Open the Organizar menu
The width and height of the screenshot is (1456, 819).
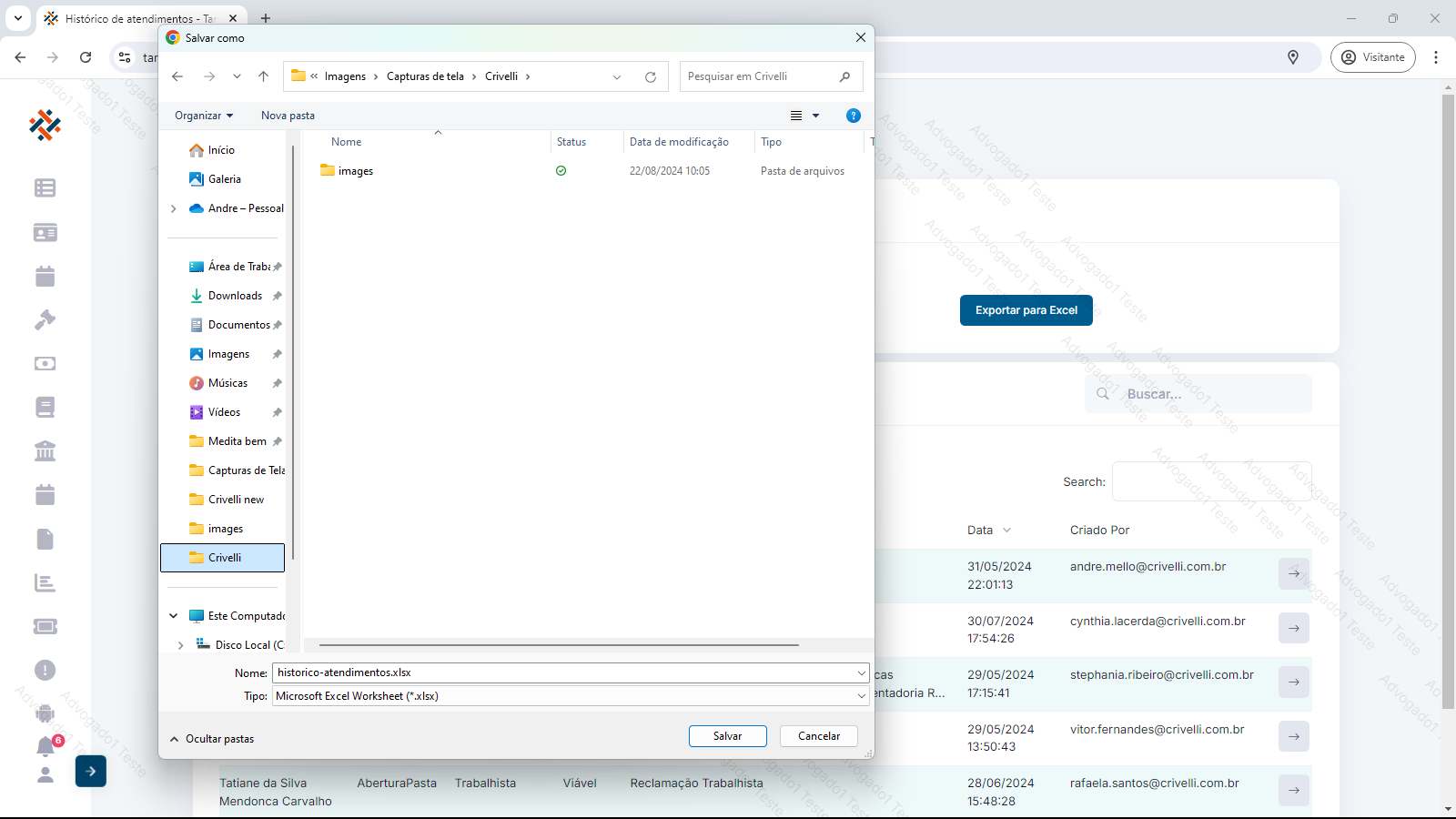point(204,116)
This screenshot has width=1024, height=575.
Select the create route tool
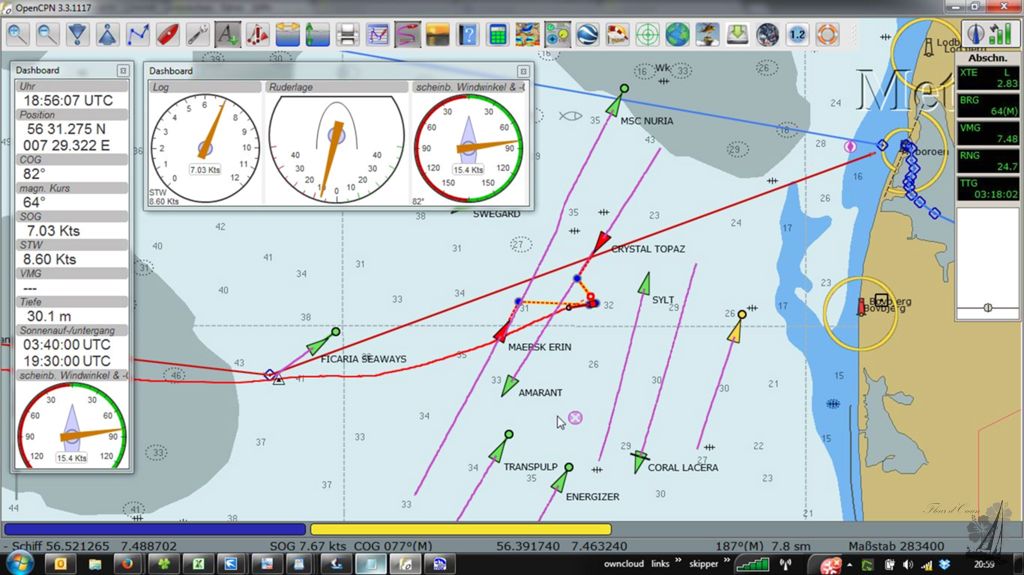click(x=137, y=34)
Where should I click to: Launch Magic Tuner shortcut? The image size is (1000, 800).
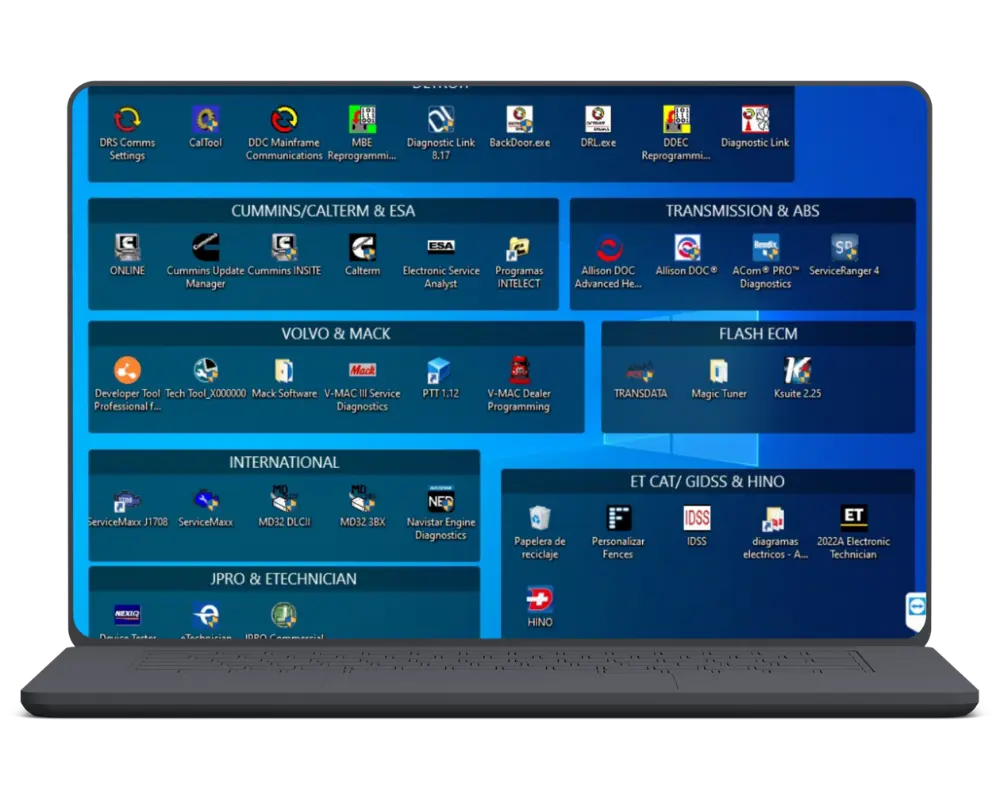(719, 371)
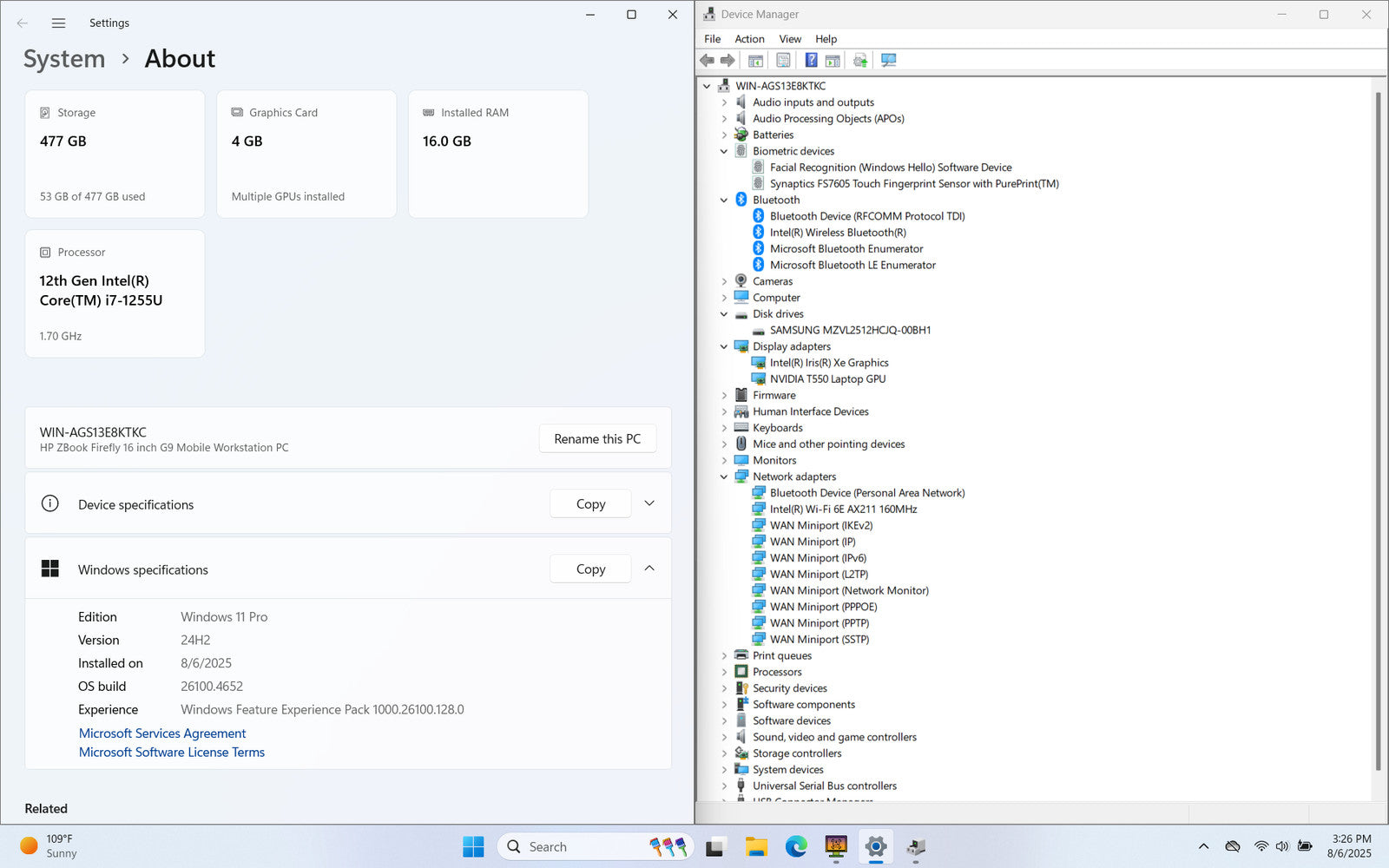
Task: Open File Explorer from the taskbar
Action: [x=756, y=846]
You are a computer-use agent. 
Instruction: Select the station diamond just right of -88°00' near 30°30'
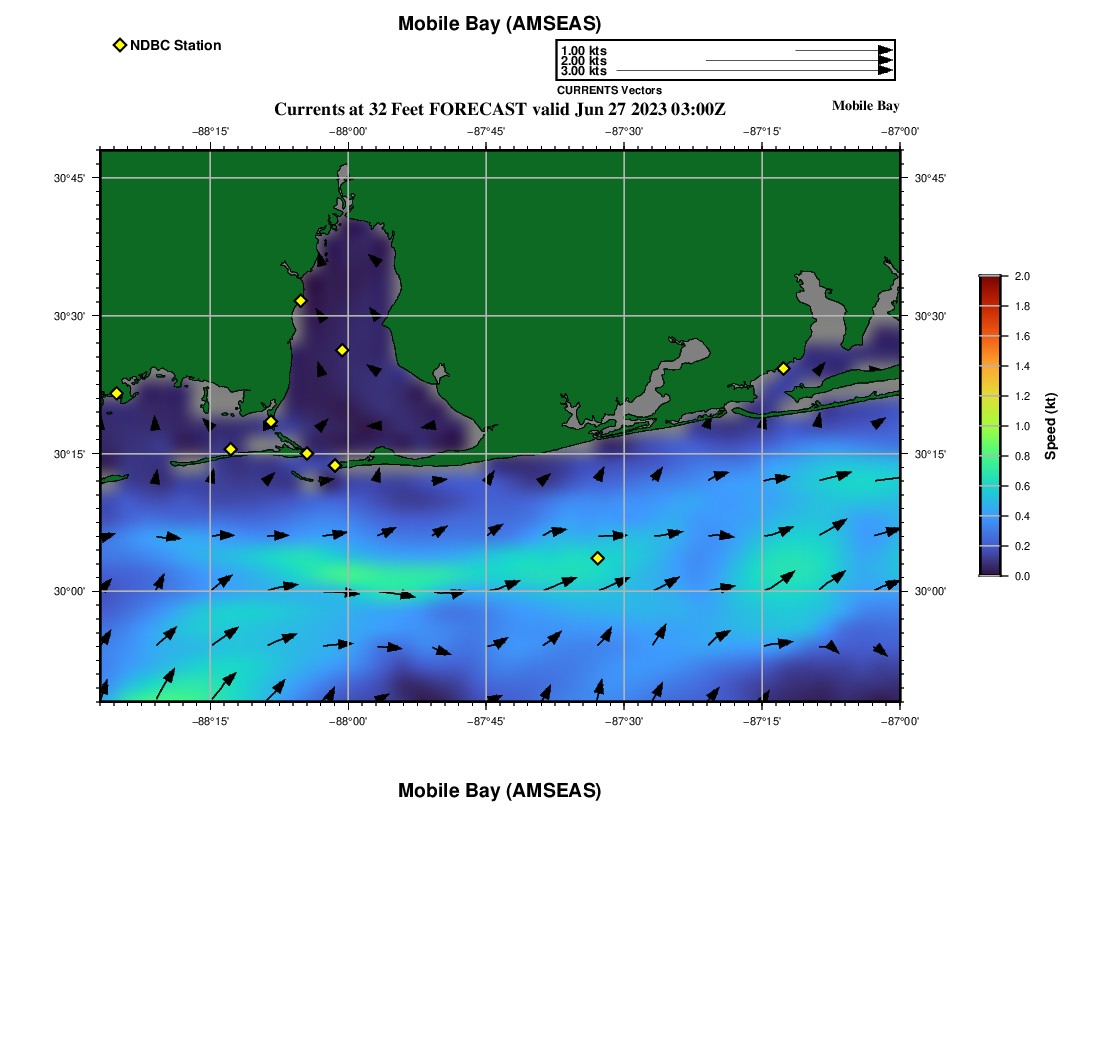pyautogui.click(x=342, y=350)
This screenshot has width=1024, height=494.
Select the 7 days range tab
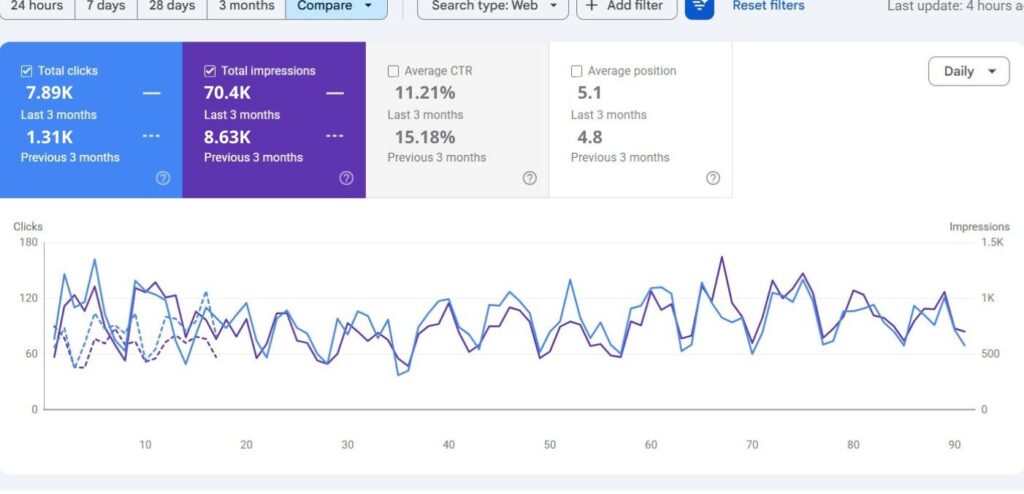click(x=106, y=7)
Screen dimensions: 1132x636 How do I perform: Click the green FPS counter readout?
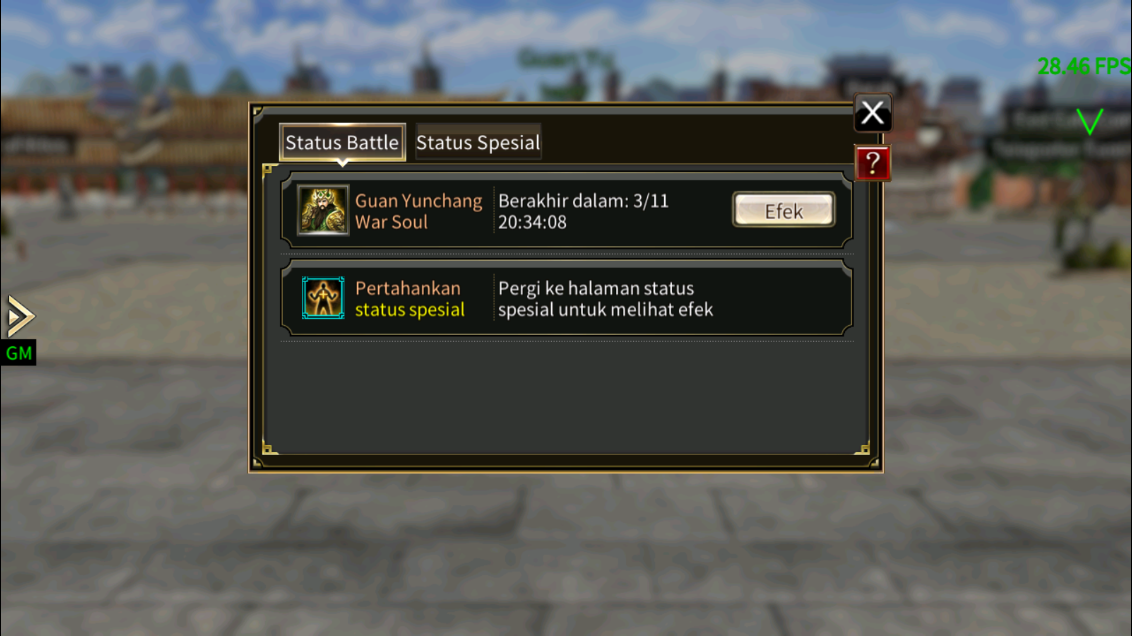(x=1084, y=66)
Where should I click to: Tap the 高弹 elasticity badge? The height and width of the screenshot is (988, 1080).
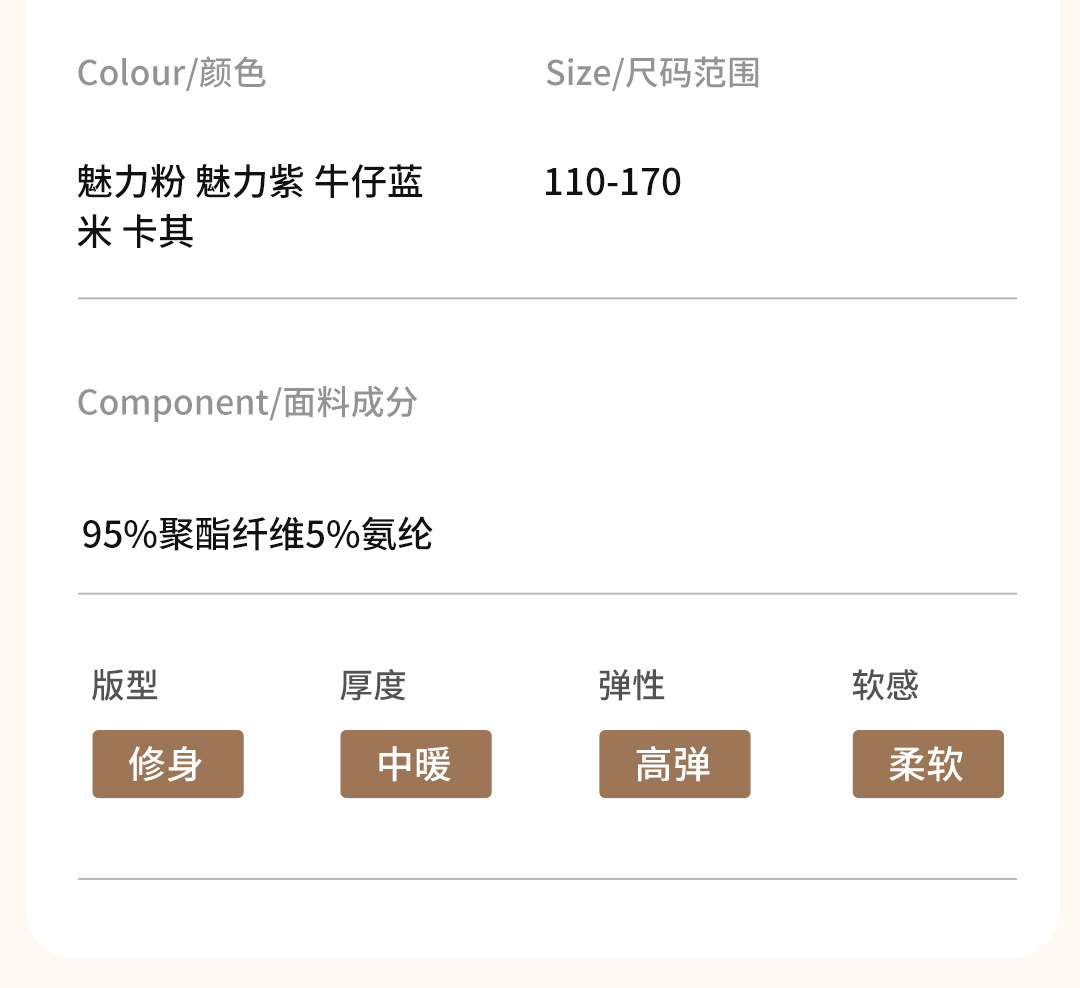click(x=674, y=764)
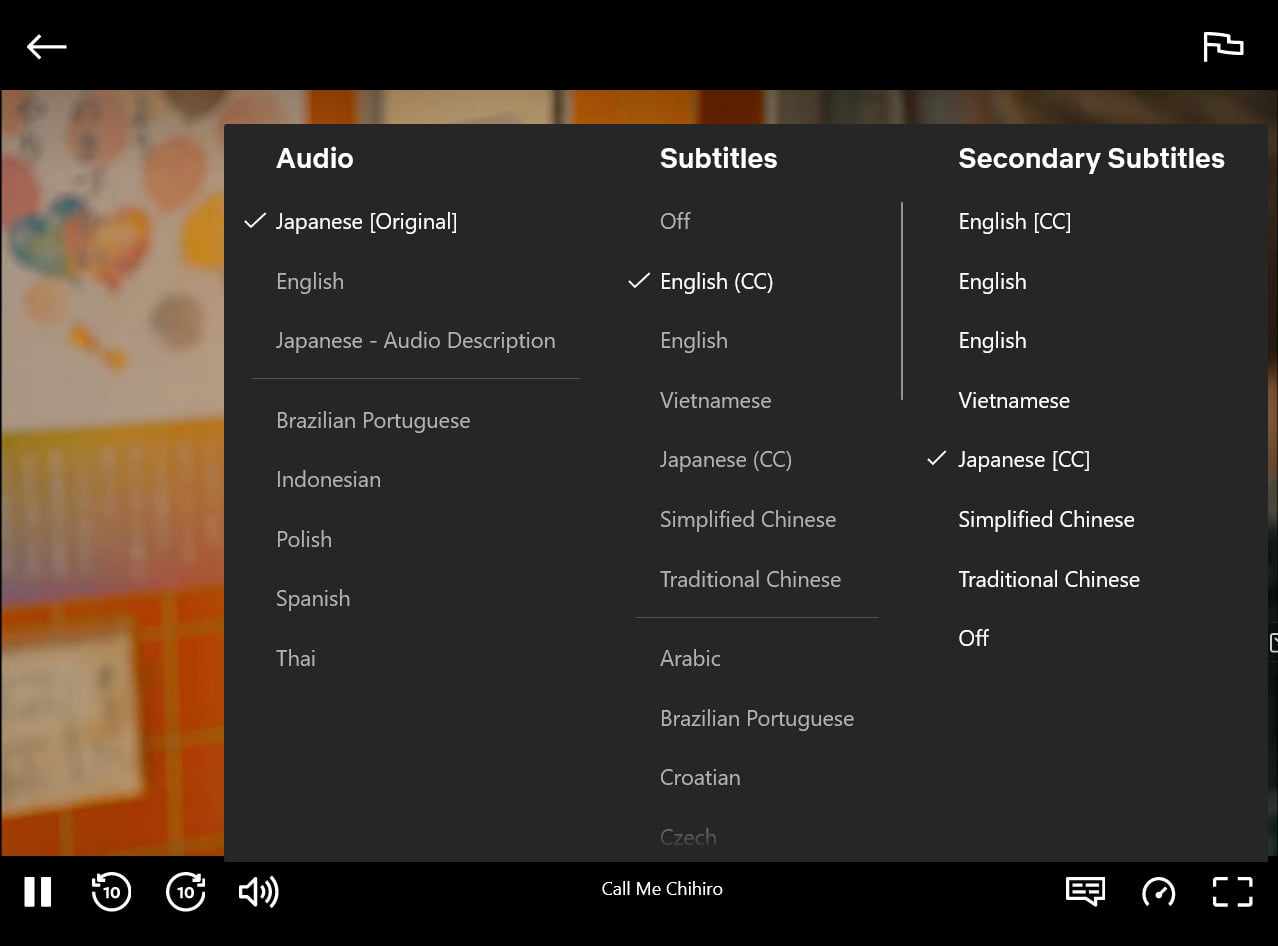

## Required work
Before writing out the material above, please remove its pictures; everything else stays exact.

## Reply
Open the Organizar menu
The width and height of the screenshot is (1456, 819).
point(204,116)
This screenshot has width=1024, height=575.
Select the create route tool
click(x=137, y=34)
Where should I click to: Launch Magic Tuner shortcut? The image size is (1000, 800).
(719, 371)
Task: Open File Explorer from the taskbar
Action: [x=756, y=846]
You are a computer-use agent. 
Instruction: Select the station diamond just right of -88°00' near 30°30'
pyautogui.click(x=342, y=350)
This screenshot has width=1024, height=494.
Select the 7 days range tab
click(x=106, y=7)
Screen dimensions: 1132x636 How do I perform: Click the green FPS counter readout?
(x=1084, y=66)
Where should I click to: Tap the 高弹 elasticity badge? The height and width of the screenshot is (988, 1080).
click(x=674, y=764)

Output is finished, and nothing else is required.